The Agony and the Ecstasy

The Agony and the Ecstacy

The Agony and the Ecstasy

Charlton Heston, Rex Harrison,
Director: Carol Reed
Format: Color, Closed-captioned
Rated: NR
DVD Release Date: February 22, 2005

There is no other film on the subject of art that is better than this one in my opinion. Irving Stone’s best-seller was a great read, but in this case the film is better than the book. It centers on the creation of the Sistine Chapel ceiling, and the contentious but invigorating relationship between Michelangelo and Pope Julius II; one drove the other "to complete his work", and even their verbal battles were productive. It is about the courage of putting one’s vision into reality, the hard work, and the faith in one’s self and in God.

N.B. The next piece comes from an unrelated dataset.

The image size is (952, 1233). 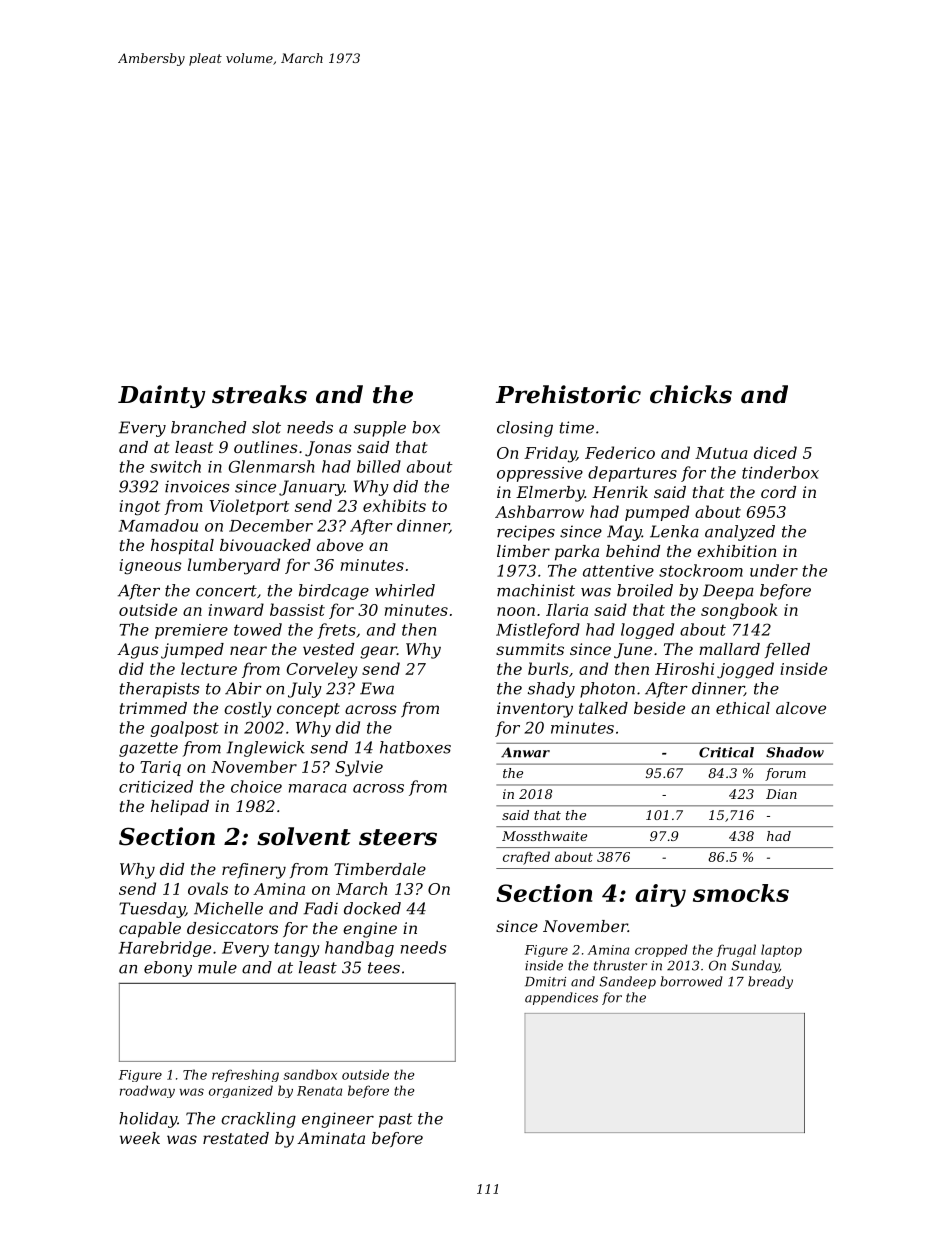 I want to click on restated, so click(x=236, y=1138).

The script by Irving Stone and Philip Dunne is fabulous; the words flow like sweet wine and there is not a single unnecessary scene, or rarely one that is not meaningful. The direction by Carol Reed is meticulous, the cinematography by Leon Shamroy a marvel, and the score by Alex North adds much to the film. The costuming and sets are lavish for the papal quarters and the Medici household, and give one a sense of 16th century Rome, and the depictions of the fresco painting technique is interesting and educational.

Charlton Heston, gaunt and bearded, is brilliant as Michelangelo, as is Rex Harrison as the warrior pope. The interactions of these two actors is riveting, and the dialogue between them worth hearing repeatedly. Others of note in the cast include Diane Cilento as the Contessina de Medici, Harry Andrews as Bramante, and Tomas Milian as Raphael (the most famous papal portrait I know of is by Raphael, of Pope Julian II).

Though Stone’s book and script take much artistic license, there is also a good deal of accuracy. This period of 16th century Italy was one of the most fascinating in all world history, and Pope Julius II was not only one of its greatest art patrons, but also an extraordinary man.

This is a film that moves me to tears with its beauty, and brightens my mind with its words. If you are interested in the artistic process, don’t miss this magnificent film.

The film includes a Prologue, a mini-documentary of modern-day Rome and Florence, which traces Michelangelo’s life, from his birth in Tuscany in 1475, showing his many wondrous works, including an early sculpture he did at the age of 15, through his death in 1564. Total running time is 139 minutes.